My grandmother made endless batches of gingersnaps and chocolate chip cookies and whenever we were visiting, her cookie jar was always full, and I don’t remember ever being told I couldn’t have a cookie, though I’m sure my mom would remember differently. I can still see her tall glass cookie jar with the pointy lid, crammed full of sparkling sugar-coated gingersnaps. When I moved to Sweden, my grandmother filled tins and mailed them to me for Christmas for a few years, two cookies each carefully packed in plastic wrap and then tucked two by two into bubble wrap. Even the ones that arrived in pieces, despite the painstaking packaging, were hoovered up by Anders and myself. Not a crumb went to waste!

I haven’t made them in a really long time, but I was sure I still had a bottle of blackstrap molasses somewhere in the pantry. I pulled out the ingredients and piled them on the kitchen counter…sugar, baking soda, cinnamon, ginger, cloves, flour…where the heck is that bottle of blackstrap? I checked the pullout with the baking stuff on it…nope. Checked the back of the pullout with the bottles of oil and vinegar and such…nope. Checked the top shelf where more baking stuff is…nope. DARN IT.

So, I used the “dark syrup” that you can find here in Sweden (they also have “light syrup”, don’t ask me what the difference is…the dark variant is only a few slight shades darker. It’s NOTHING like “real” molasses, especially blackstrap!). I made 3 batches of gingersnap cookie dough, and then, to clear some space, I started putting back things and suddenly realized that jams and syrups were on a BOTTOM pullout shelf, which I promptly pulled out and there at the back was my bottle of blackstrap. DOH.

Molasses doesn’t go bad, does it? I just googled that and apparently no one knows. As long as it’s stored correctly in a cool, dark place, it can last for years. Anyway, it was too late and I wasn’t about to pitch three batches and start over so I just drizzled a little bit on top of the dough and mixed it in. It smelled and tasted fine, so maybe I can get away with several more years? haha!

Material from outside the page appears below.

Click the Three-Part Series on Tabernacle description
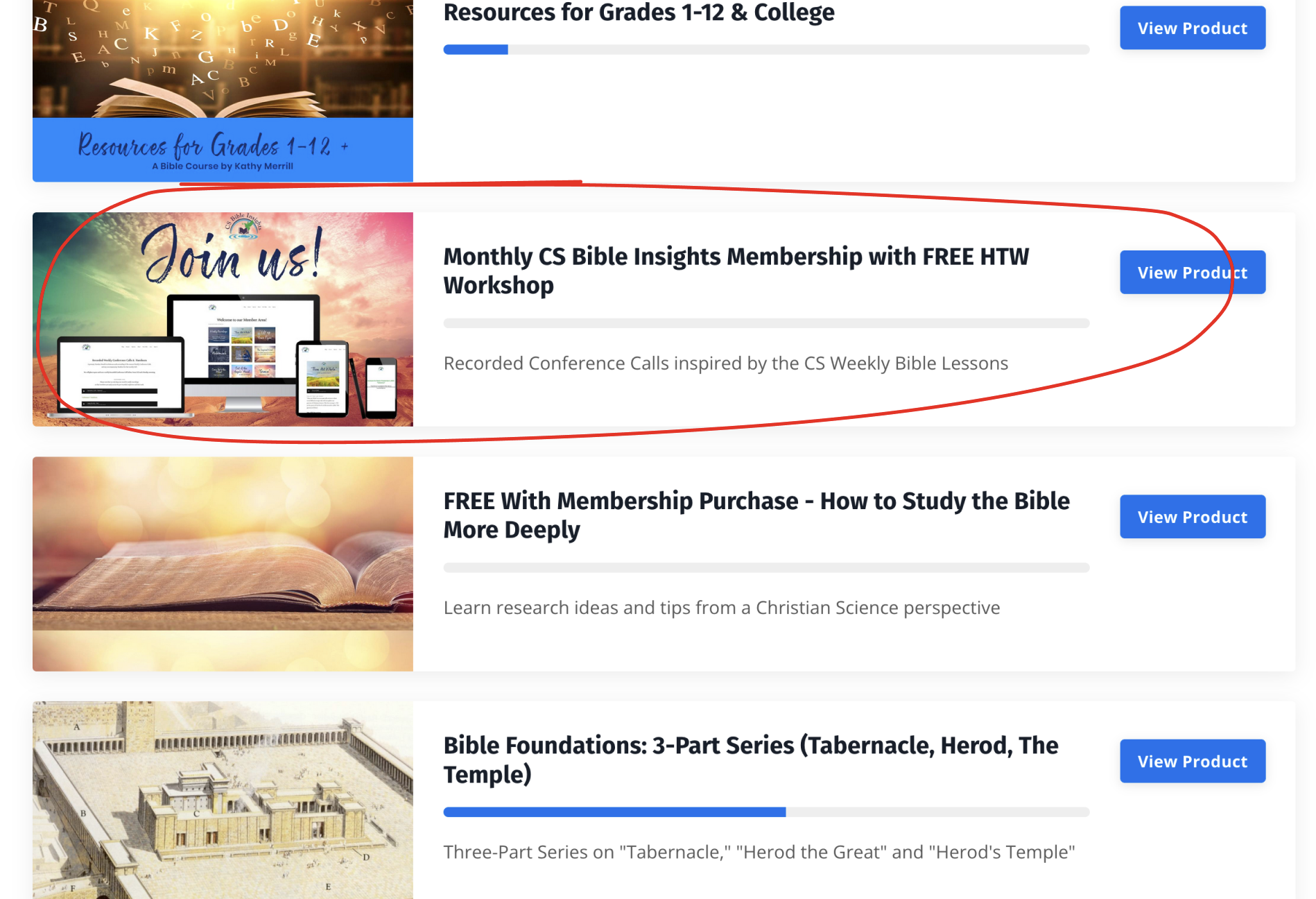759,852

The entire cookie baking process took about 3 hours or so. Rolling balls of dough, then rolling them in sugar and placing them on the cookie sheet and baking them for 9 minutes. I made 11 dozen cookies. The whole house smelled heavenly. It was like being transported back to 1970s Michigan, running in from my grandparent’s back yard to grab a cookie. While I was baking, I finished reading the book group book, too, so I feel very on top of things right now. Tonight, after work, I packaged them all in to cups with a red ribbon and a label on top.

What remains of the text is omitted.